Салават только тут увидал в толпе Бухаира.
— И ты с нами тут? — удивлённо воскликнул он. — Дождались, Бухаир! С победой!
— Дождались! Правда пришла на наших врагов! С победой! — повторяли друг другу встретившиеся воины.
Они воевали в разных местах, каждый прошёл свои битвы, испытал свои раны, и вот сошлись вместе. Между начальными людьми, как и между подчинёнными, было много старых знакомцев, все узнавали друг друга, и всем было о чём рассказать, что послушать.
— Я ведь старый вояка, могу ещё саблю держать, не забыл, как дерутся! — хвалился Юлай. — Рука у Юлая крепка и голова ведь, сказать, не худая!
— Небось тебя государь наградит. Он только приказ послал брать заводы, а ты уж и сам захватил! Да какой завод! — поддержал отца Салават.
— А царю что за дело?! — вмешался Бухаир. — Мы свой завод взяли у русских. Юлай свою землю взял. Свои леса берём, степи, реки свои… Купчую крепость сожгли, чтобы никто не сказал, что наша земля — не наша.
— Господин полковник, казаки тут в деревеньке за лесом станут, — войдя в контору, доложил Салавату яицкий Сотник.
— Пусть в деревеньке.
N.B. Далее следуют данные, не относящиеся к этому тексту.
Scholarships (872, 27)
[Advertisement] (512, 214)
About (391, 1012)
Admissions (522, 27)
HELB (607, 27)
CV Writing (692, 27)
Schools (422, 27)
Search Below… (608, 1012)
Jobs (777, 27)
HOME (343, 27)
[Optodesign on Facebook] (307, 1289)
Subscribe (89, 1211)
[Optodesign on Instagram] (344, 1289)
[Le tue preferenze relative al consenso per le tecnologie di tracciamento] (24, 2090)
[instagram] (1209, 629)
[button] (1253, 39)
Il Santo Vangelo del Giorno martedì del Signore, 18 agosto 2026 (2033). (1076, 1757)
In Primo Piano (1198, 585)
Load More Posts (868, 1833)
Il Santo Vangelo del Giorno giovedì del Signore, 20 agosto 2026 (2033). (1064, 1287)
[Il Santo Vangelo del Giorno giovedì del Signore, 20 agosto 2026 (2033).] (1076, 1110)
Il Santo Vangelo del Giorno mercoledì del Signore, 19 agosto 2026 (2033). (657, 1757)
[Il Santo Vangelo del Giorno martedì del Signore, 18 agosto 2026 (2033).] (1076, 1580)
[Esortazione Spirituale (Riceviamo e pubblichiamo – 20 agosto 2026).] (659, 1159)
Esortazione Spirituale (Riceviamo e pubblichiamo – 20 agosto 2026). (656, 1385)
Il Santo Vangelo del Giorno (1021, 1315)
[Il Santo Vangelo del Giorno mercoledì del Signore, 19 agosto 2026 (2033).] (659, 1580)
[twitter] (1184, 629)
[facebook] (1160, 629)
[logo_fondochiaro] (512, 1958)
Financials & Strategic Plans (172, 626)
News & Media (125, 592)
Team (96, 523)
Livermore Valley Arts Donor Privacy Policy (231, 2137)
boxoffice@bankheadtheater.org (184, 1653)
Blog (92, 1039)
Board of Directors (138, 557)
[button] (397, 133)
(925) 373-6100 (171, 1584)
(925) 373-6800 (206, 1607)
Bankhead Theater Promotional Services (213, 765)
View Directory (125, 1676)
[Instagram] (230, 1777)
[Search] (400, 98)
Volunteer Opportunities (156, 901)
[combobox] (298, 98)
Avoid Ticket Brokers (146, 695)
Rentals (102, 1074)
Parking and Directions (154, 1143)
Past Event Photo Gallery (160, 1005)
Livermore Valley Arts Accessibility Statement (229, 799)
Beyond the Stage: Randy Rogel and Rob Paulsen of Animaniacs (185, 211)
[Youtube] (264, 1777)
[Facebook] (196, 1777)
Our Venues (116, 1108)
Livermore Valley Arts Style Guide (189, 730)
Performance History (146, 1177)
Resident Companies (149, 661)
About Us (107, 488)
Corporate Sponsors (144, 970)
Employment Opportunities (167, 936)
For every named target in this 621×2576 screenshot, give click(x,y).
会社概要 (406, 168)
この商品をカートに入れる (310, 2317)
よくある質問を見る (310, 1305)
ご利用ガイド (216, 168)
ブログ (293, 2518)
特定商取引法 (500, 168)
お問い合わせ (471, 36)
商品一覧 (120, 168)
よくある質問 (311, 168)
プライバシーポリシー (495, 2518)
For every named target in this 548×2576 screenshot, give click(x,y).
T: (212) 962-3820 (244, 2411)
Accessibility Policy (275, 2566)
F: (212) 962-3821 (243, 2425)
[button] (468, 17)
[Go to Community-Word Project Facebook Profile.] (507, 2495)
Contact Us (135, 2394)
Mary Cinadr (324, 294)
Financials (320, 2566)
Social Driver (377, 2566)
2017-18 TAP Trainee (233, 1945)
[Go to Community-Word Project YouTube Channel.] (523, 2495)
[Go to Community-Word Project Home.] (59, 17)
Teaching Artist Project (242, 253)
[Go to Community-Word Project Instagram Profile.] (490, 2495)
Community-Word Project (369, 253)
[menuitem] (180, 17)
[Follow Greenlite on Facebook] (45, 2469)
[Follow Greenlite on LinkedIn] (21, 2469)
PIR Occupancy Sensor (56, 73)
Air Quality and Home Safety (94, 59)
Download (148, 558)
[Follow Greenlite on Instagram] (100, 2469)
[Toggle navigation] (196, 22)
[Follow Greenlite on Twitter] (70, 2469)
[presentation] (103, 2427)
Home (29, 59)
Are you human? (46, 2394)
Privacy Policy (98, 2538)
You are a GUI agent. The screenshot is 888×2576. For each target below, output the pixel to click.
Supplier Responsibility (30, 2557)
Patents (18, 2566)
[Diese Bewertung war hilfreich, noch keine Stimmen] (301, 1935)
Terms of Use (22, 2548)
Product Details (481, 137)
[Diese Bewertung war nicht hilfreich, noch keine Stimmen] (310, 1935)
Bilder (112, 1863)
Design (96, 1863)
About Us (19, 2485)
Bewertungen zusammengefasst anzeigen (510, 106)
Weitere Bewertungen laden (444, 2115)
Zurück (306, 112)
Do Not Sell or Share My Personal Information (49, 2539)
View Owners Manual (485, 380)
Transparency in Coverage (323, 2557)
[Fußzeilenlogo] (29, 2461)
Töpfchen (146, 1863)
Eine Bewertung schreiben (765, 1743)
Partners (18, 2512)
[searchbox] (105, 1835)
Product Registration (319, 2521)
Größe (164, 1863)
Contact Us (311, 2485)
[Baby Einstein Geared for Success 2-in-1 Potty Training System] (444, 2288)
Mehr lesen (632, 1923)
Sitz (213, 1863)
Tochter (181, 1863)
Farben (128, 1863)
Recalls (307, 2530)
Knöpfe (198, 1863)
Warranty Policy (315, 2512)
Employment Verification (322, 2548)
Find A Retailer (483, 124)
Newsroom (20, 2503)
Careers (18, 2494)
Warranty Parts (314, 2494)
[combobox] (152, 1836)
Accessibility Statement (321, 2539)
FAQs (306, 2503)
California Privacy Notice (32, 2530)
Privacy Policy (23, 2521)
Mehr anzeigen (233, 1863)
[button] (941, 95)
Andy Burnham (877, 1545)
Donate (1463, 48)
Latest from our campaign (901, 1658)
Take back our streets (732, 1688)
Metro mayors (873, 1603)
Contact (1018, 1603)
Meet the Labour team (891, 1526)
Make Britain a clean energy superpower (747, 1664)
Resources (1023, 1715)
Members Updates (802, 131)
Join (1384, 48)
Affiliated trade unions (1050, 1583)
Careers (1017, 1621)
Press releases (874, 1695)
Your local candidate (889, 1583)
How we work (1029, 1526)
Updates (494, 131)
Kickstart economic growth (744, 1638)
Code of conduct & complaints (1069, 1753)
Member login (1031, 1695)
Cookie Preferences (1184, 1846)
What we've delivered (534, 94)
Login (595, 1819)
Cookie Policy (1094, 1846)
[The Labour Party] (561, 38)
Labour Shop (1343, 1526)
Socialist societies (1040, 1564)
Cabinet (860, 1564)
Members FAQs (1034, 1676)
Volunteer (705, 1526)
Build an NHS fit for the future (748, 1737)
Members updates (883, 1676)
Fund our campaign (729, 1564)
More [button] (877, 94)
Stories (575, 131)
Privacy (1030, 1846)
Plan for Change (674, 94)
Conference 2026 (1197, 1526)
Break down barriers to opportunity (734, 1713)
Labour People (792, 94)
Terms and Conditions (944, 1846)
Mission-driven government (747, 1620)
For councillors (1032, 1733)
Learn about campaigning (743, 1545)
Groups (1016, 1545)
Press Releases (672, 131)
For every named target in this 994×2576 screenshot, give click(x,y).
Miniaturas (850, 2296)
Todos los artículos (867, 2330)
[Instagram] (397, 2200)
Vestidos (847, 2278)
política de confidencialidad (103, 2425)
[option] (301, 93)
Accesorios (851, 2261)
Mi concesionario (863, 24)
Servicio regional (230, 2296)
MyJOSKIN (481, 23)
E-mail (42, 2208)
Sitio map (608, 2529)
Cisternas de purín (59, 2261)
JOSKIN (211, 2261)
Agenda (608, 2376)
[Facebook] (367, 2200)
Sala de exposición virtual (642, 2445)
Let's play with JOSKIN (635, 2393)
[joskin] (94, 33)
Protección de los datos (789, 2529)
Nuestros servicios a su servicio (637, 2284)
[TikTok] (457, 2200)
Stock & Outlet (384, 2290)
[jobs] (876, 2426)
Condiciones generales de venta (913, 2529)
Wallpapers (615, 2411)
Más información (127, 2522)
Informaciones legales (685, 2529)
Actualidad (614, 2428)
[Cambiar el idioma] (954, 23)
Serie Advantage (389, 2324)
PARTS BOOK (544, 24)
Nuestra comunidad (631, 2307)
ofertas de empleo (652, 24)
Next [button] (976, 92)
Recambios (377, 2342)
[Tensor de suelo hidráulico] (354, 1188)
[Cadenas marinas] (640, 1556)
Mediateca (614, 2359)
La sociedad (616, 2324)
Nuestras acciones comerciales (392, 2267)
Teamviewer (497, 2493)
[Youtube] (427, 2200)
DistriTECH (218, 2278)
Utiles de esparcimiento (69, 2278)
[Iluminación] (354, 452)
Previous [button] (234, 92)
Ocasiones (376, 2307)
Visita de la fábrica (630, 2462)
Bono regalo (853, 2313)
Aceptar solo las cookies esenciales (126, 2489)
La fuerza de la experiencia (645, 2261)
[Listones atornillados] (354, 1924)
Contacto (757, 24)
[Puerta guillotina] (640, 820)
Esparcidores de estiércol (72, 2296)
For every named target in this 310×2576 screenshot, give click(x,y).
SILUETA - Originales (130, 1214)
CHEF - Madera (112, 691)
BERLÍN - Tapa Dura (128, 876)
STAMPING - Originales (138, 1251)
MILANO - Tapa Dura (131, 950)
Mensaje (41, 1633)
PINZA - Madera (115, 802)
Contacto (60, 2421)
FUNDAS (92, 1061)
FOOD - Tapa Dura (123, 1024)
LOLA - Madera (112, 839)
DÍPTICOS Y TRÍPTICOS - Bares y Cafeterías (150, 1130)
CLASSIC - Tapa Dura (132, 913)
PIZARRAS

Да тотчас разъезды послать по дорогам, — приказал Салават, — скажи атаману.
— Слушаюсь, господин полковник!
Сотник вышел.
— А что, Салават, у тебя много русских в войске? — осторожно спросил Юлай.
— У меня ведь всякие люди: чуваши, мордовцы, татары, русские, мишари — кого только нет! — отвечал Салават с деланным безразличием.
В самом деле, он гордился тем, что к нему с охотою шли люди разных народностей, все его равно признавали, верили ему, слушались его и хотели служить государю под началом славного удалого полковника Салавата.
— А тебе ещё людей надо? — спросил Юлай.
— Война ненасытна, атай. Чем больше в войне людей, тем ближе победа!
— Я дам тебе ещё тысячу русских, сын. Айда, ты забрей их в солдаты.
— А ты где возьмёшь столько русских? — удивлённо спросил Салават.
— Заводских мужиков. Ты видал, какие медведи здоровые? Вот будут солдаты царю!
В помещение внесли вареное мясо, горячую воду для омовения. Все вспомнили вдруг, что давно не ели, и развеселились при виде дымящихся вкусным, душистым паром широких Табаков, под которые подстилали кошму.
— Ай-бай-бай! Вовсе помер от голода!..
— Ай, брюхо прилипло к спине! — шумно шутили вокруг бишбармака, пока Юлай, подсучив рукава, примеривался ножом к груде горячего мяса.